Wednesday, March 16, 2016

Ferguson City Council Changes Its Mind, Again: Agrees to DOJ's consent decree

Posted by CotoBlogzz

Rancho Santa Margarita, CA - Immediately following the Ferguson unrest that began the day after the fatal shooting of Michael Brown by Darren Wilson, a white police officer, on August 9, 2014, in Ferguson, Missouri, and at the urging of President Obama, Attorney General, and other civil rights leaders like Reverend Al Sharpton, the City Counsel invited a policing review by the Department of Justice (DOJ)

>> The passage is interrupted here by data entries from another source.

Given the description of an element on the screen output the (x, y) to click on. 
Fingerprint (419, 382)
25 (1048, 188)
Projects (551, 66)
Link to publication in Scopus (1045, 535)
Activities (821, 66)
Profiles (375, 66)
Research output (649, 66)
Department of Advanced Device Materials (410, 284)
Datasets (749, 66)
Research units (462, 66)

While Obama, Eric Holder and other civil rights leader convicted officer Wilson,  St. Louis County prosecutor Robert McCulloch subsequently announced that Darren Wilson would not be charged in connection with the crimes.

According to officer Wilsons attorneys: "From the onset, we have maintained and the grand jury agreed that Officer Wilson's actions on August 9 were in accordance with the laws and regulations that govern the procedures of an officer," after the decision was announced.

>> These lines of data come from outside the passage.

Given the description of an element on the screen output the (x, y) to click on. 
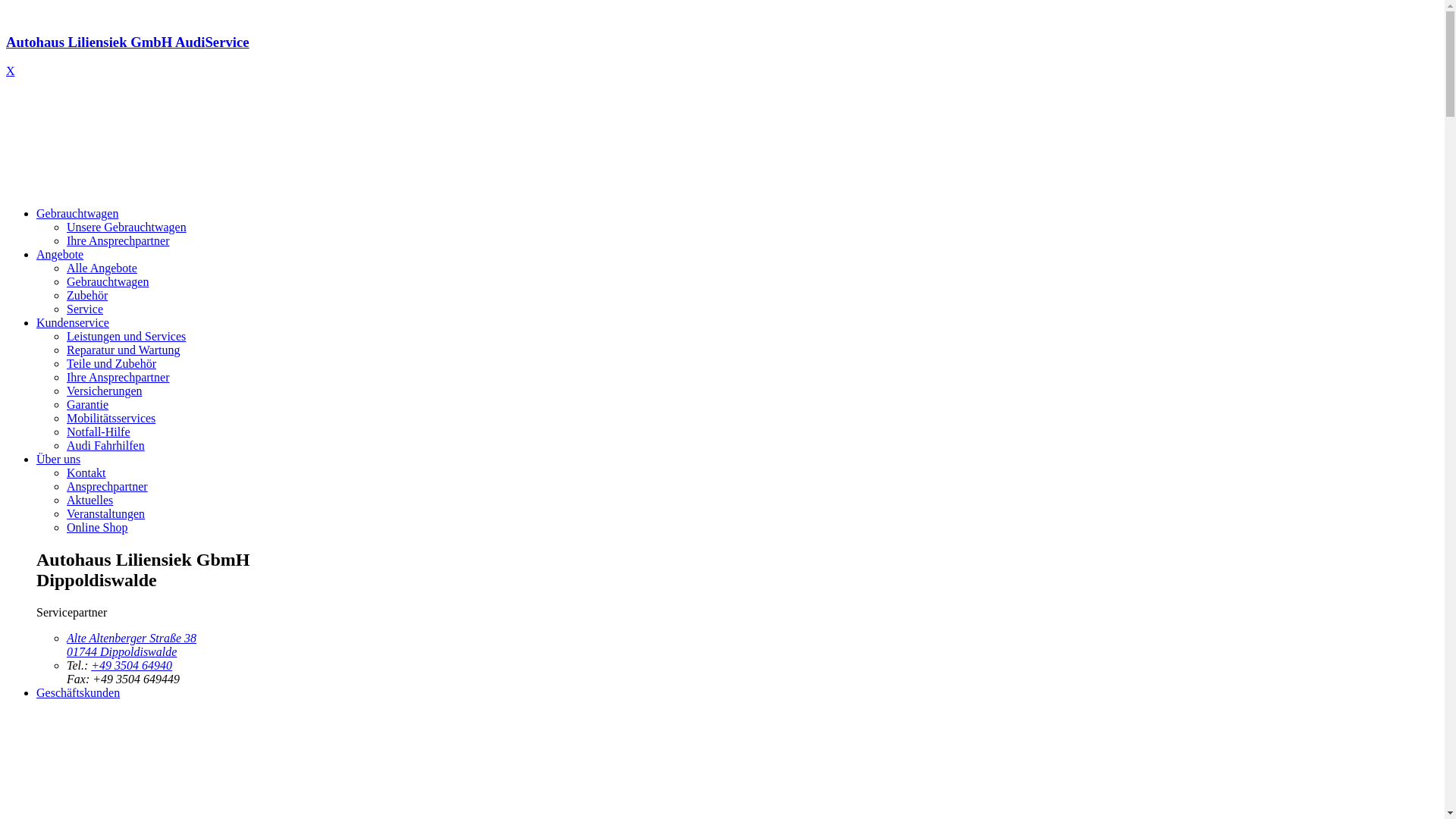
X Element type: text (10, 70)
Alle Angebote Element type: text (101, 267)
Kundenservice Element type: text (72, 322)
Kontakt Element type: text (86, 472)
Leistungen und Services Element type: text (125, 335)
Unsere Gebrauchtwagen Element type: text (126, 226)
Veranstaltungen Element type: text (105, 513)
Versicherungen Element type: text (104, 390)
Online Shop Element type: text (96, 526)
Ansprechpartner Element type: text (106, 486)
Gebrauchtwagen Element type: text (107, 281)
Garantie Element type: text (87, 404)
Gebrauchtwagen Element type: text (77, 213)
+49 3504 64940 Element type: text (131, 664)
Audi Fahrhilfen Element type: text (105, 445)
Notfall-Hilfe Element type: text (98, 431)
Autohaus Liliensiek GmbH AudiService Element type: text (722, 56)
Angebote Element type: text (59, 253)
Reparatur und Wartung Element type: text (122, 349)
Aktuelles Element type: text (89, 499)
Ihre Ansprechpartner Element type: text (117, 240)
Service Element type: text (84, 308)
Ihre Ansprechpartner Element type: text (117, 376)
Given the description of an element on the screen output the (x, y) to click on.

The unrest brought simmering racial tensions in the community — which is predominantly black and policed by a majority white force — to a boil. Violent protests in the weeks after the shooting, with looters raiding stores and torching a gas station, and the militarized police response hurled the town into the national spotlight. 

Most recently, the City Council decided it did not need the DOJ to help review its policing strategies.  Under threat from the DOJ, the Council reversed course last night.

Principal Deputy Assistant Attorney General Vanita Gupta, head of the Justice Department’s Civil Rights Division, released the following statement regarding the Ferguson, Missouri, City Council vote to approve the proposed consent decree with the Department of Justice:
“Tonight, the city of Ferguson, Missouri, took an important step towards guaranteeing all of its citizens the protections of our Constitution.  We are pleased that they have approved the consent decree, a document designed to provide the framework needed to institute constitutional policing in Ferguson, and look forward to filing it in court in the coming days and beginning to work with them towards implementation.”